In sum.  In the unlikely event a commercial lender/mortgagee gets involved in another creditor’s judgment enforcement action seeking to execute on the borrower/mortgagor’s real estate, the lender, not unlike with mortgage foreclosure sale, can bid at the auction and ultimately may be able to acquire title to the property.  Unlike a mortgage foreclosure sale, however, the borrower/mortgagor does not have the right at the last minute to redeem (pay off) the mortgage and retain title to the property.  Certainly that could be negotiated, but the statutes applicable to execution sales do not require it.  Always make sure you are familiar with the rules pertinent to your type of sale.


Jail Time Is Not An Available Remedy In Collection Actions In Indiana

Do you ever get so frustrated with your attempts to collect a guaranteed commercial debt that you wish you could have your guarantor thrown in jail for a failure to pay?  While I understand the frustration, this drastic remedy typically is not available in Indiana.  The Indiana Court of Appeals’ August 8, 2007 opinion in Mitchell v. Mitchell, 2007 Ind. App. LEXIS 1805 (Mitchell.pdf)  reminds us of the applicable legal principles. 

The Court decided Mitchell in the context of a divorce proceeding, specifically a husband’s failure to comply with a dissolution decree requiring him to pay certain marital debts.  The wife sought to hold the husband in contempt for his failure to do so.  Although the opinion does not specifically apply to commercial lenders, some of the rules outlined by the Court are good to know:

1.  The Indiana Constitution, Article 1, Section 22, forbids imprisonment for debt, so contempt may not be used to enforce an order requiring one party to pay another a fixed sum of money.  Id. at 9.

2.  As to a final money judgment requiring a person to pay a fixed sum of money to another party, Indiana Trial Rule 69 contains the correct remedies for non-compliance with the judgment (selling the judgment creditor’s property, proceedings supplemental/garnishment, etc.).

So, a money judgment, such as a judgment on a guaranty, may only be enforced by execution (not the death kind; the seizing and selling of property kind).  As much as commercial lenders may at times want to have evasive guarantors sent to jail until they deal with their debts, this simply is not an option in Indiana.

As an aside, the situation in Mitchell did not involve a money judgment requiring the husband to pay a fixed sum of money to his wife.  Rather, the court order required him to pay, and hold his wife harmless from the payment of, mortgage and credit card debts.  As such, the trial court was not barred from using its contempt powers to enforce compliance with the order.  Thus there may be rare situations in which a lender can utilize the contempt powers of the court, but those powers are not available when the basic problem is a failure to pay money owed.

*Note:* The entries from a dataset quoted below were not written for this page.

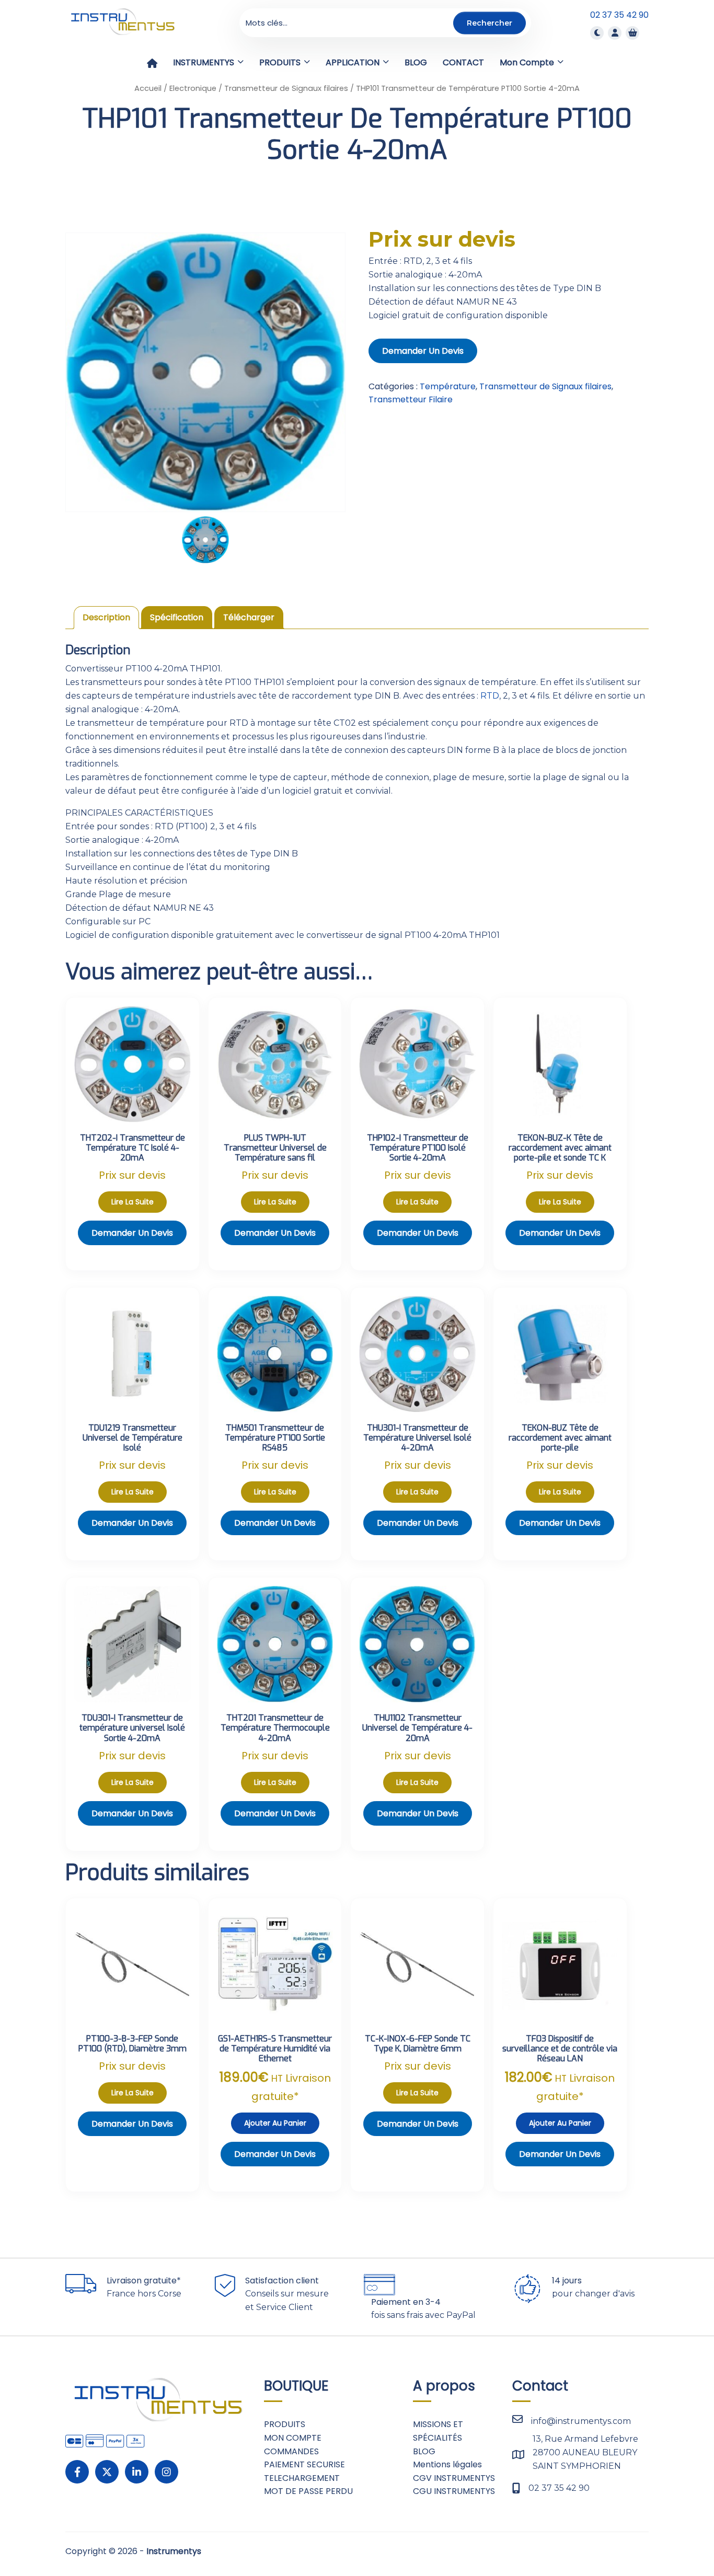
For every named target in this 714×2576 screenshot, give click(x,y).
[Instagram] (166, 2472)
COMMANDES (291, 2451)
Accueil (148, 88)
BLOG (424, 2451)
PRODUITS (284, 2424)
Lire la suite (132, 1202)
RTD (489, 696)
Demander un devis (423, 351)
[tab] (106, 617)
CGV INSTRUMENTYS (454, 2478)
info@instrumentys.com (581, 2421)
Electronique (192, 88)
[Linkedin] (136, 2472)
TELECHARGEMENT (302, 2478)
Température (448, 386)
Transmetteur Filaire (410, 399)
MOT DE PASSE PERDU (308, 2491)
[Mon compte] (614, 33)
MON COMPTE (292, 2438)
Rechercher (489, 22)
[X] (107, 2472)
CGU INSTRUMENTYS (454, 2491)
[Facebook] (77, 2472)
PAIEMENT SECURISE (304, 2464)
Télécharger (248, 617)
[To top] (672, 2537)
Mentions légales (447, 2464)
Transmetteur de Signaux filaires (286, 88)
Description (106, 617)
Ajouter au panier (275, 2123)
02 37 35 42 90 (619, 15)
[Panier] (632, 33)
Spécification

AP: Beazer Homes Receives Notice of Default on Senior Notes

Admittedly, I haven't worked on a $1.38 billion commercial foreclosure case.  (I suspect not many Indiana lawyers have.)  Click here for the AP story.  I hope someday to be involved in some capacity with a case so large and complex.  One of the interesting things about the Beazer matter is that, apparently, the default may not relate to non-payment, which triggers foreclosure in the vast majority of cases.  The Beazer story illustrates that there can be a multitude of circumstances that give lenders the right to accelerate and foreclose on loan collateral.   

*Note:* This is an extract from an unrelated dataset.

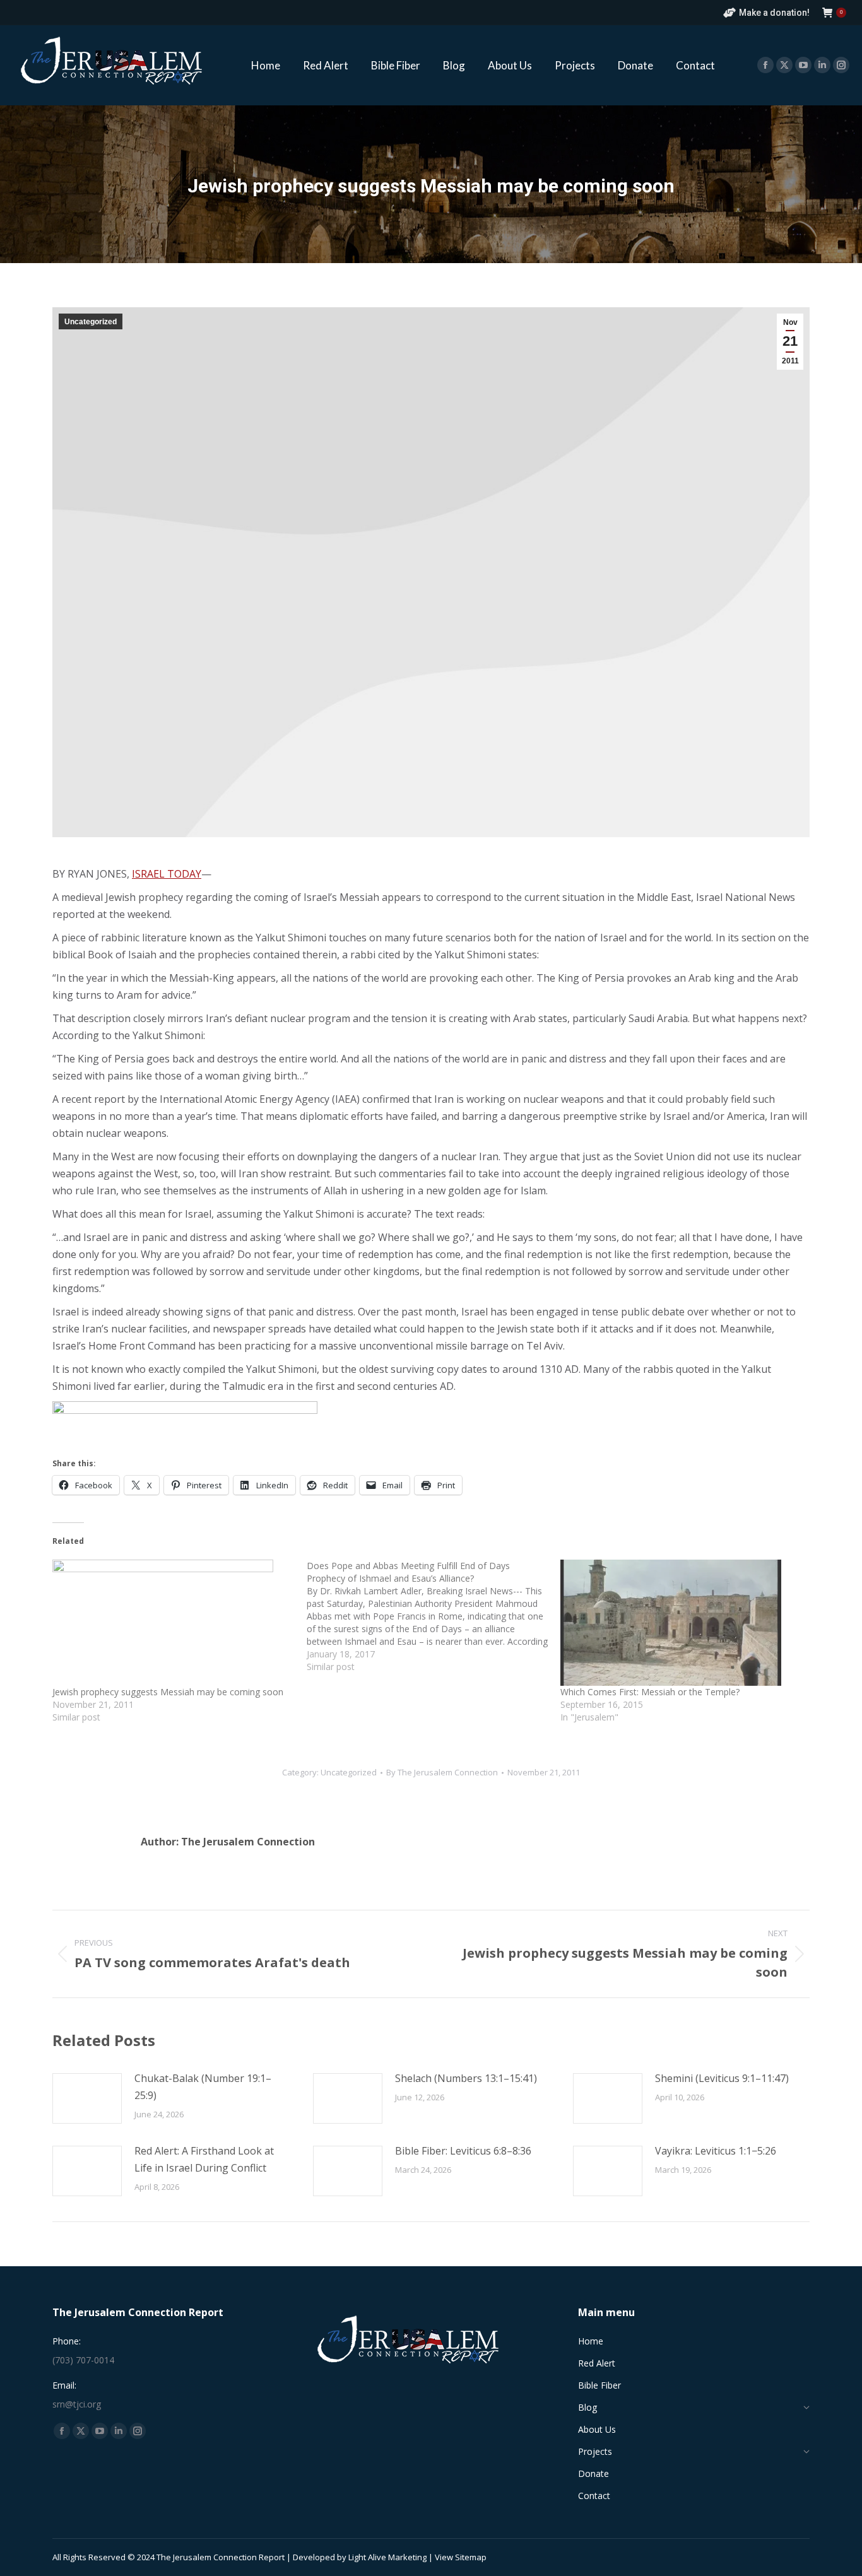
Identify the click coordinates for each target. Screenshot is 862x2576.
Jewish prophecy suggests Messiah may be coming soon (167, 1692)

TIME: The Boom In Foreclosure Investing

This article from Time magazine's website is slightly off topic for my blog, but interesting nonetheless.  The procedures and principles outlined in the story apply with equal vigor to commercial properties, and I know there are investors who use similar business models to flip commercial real estate.  Of course, the commercial property inventory is no where near as high as the residential properties routinely set for sheriff's sales.